→ **Exercise materials**:
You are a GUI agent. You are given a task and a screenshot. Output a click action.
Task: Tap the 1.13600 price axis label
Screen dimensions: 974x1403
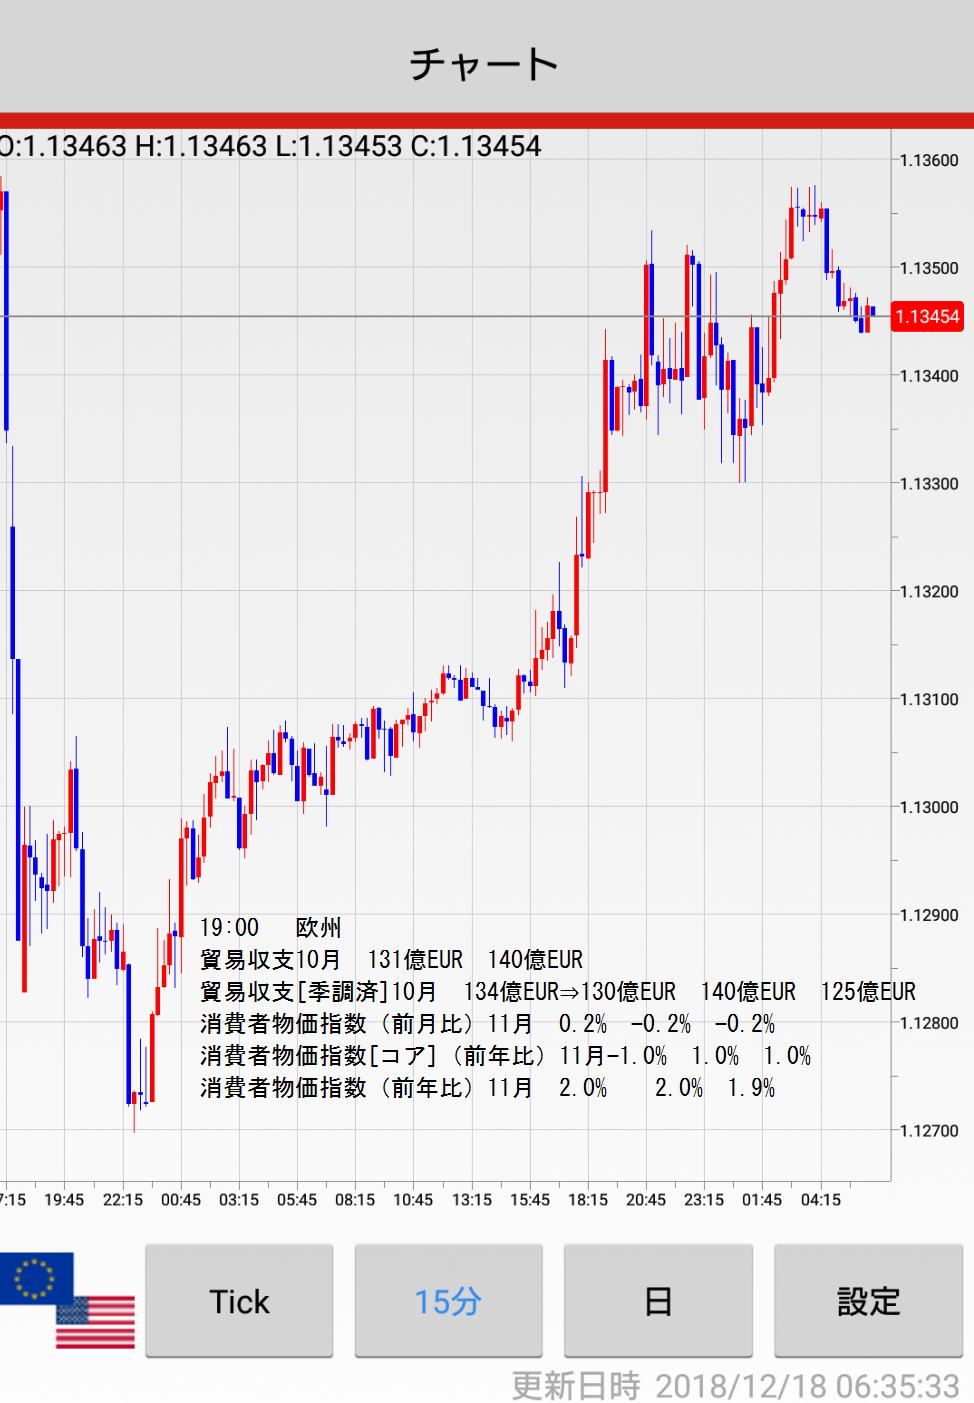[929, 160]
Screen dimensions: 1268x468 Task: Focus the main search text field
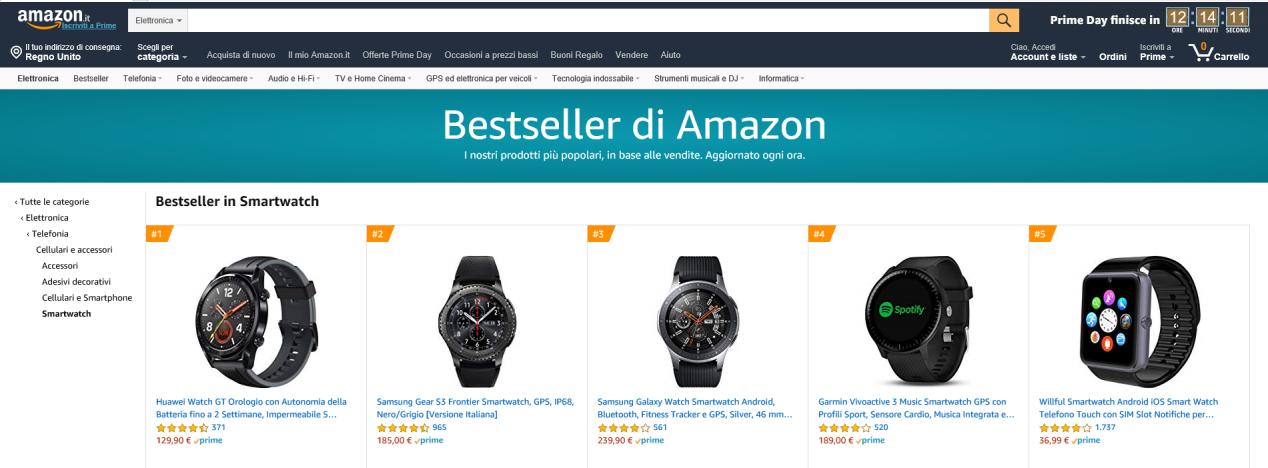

→ **Problem**: The pictures stay out; copy the rest of the data word for word.

→ **Your response**:
You are a GUI agent. You are given a task and a screenshot. Output a click action.
Task: Tap the 1.13600 price axis label
Screen dimensions: 974x1403
[929, 160]
Screen dimensions: 1268x468 Task: Focus the main search text field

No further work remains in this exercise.